Lu : OSONS, plaidoyer d’un homme libre

Posté par Jean-Luc DOTHEE le 6 janvier 2016

C’est avec beaucoup de retard que j’ai enfin lu le manifeste pré-COP21 de Nicolas Hulot OSONS.

thCommenter la lecture de ce très court et dense petit livre, c’est forcement parler de Nicolas Hulot, personnage public hybride acteur du monde politique, diplomatique, associatif, médiatique…

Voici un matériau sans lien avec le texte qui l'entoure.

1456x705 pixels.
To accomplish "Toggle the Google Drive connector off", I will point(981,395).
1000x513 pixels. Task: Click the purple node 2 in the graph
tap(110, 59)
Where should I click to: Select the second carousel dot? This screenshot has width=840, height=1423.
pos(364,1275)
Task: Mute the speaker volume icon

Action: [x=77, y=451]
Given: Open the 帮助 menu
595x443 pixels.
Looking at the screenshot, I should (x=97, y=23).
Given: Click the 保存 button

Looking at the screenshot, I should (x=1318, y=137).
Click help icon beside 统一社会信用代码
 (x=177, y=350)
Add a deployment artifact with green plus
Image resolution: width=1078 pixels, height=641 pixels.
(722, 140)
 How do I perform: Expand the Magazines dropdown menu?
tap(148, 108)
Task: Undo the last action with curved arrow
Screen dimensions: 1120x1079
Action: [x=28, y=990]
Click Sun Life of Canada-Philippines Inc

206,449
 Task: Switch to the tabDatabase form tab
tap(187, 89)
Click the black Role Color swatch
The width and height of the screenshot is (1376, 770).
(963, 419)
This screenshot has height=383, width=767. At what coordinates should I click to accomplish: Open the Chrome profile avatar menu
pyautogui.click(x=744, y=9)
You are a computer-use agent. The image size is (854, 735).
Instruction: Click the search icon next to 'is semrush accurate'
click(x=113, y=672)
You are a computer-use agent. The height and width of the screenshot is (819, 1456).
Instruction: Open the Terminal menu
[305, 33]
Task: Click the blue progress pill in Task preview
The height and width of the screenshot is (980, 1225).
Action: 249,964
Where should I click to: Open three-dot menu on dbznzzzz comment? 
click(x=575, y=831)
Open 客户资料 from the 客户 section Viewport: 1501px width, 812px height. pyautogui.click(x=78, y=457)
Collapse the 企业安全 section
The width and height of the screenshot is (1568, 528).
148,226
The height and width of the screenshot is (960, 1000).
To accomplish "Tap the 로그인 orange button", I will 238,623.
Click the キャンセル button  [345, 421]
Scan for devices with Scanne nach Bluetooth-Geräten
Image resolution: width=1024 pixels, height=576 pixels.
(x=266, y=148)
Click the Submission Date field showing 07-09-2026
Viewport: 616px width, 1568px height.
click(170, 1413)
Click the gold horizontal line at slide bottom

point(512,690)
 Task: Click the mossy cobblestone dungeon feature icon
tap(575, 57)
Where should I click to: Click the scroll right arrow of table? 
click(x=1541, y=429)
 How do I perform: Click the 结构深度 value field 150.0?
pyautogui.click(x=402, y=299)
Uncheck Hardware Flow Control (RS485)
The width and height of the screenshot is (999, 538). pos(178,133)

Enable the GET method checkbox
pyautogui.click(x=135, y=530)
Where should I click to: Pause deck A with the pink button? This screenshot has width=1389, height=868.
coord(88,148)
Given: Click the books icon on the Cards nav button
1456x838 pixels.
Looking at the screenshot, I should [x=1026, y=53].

Je commencerai par le livre. 12 propositions d’évolutions sociétales sont abordées dans le cœur de ce livre (voir ci-dessous). Honnêtement, il n’y a rien à jeter. J’ai ici-même abordé à plusieurs reprises nombreuses de ces thématiques et je partage leur bon sens. Je suis moi aussi désappointé par l’aberrant conservatisme de nos politiques sur ces sujets

th Pour faire simple, la lecture de ce recueil ne vous apprendra rien si vous êtes déjà un « curieux » et je ne suis pas sur qu’il puisse convaincre les plus conservateurs d’entre nous, l’argumentation étant contrainte par l’effort d’extrême synthèse.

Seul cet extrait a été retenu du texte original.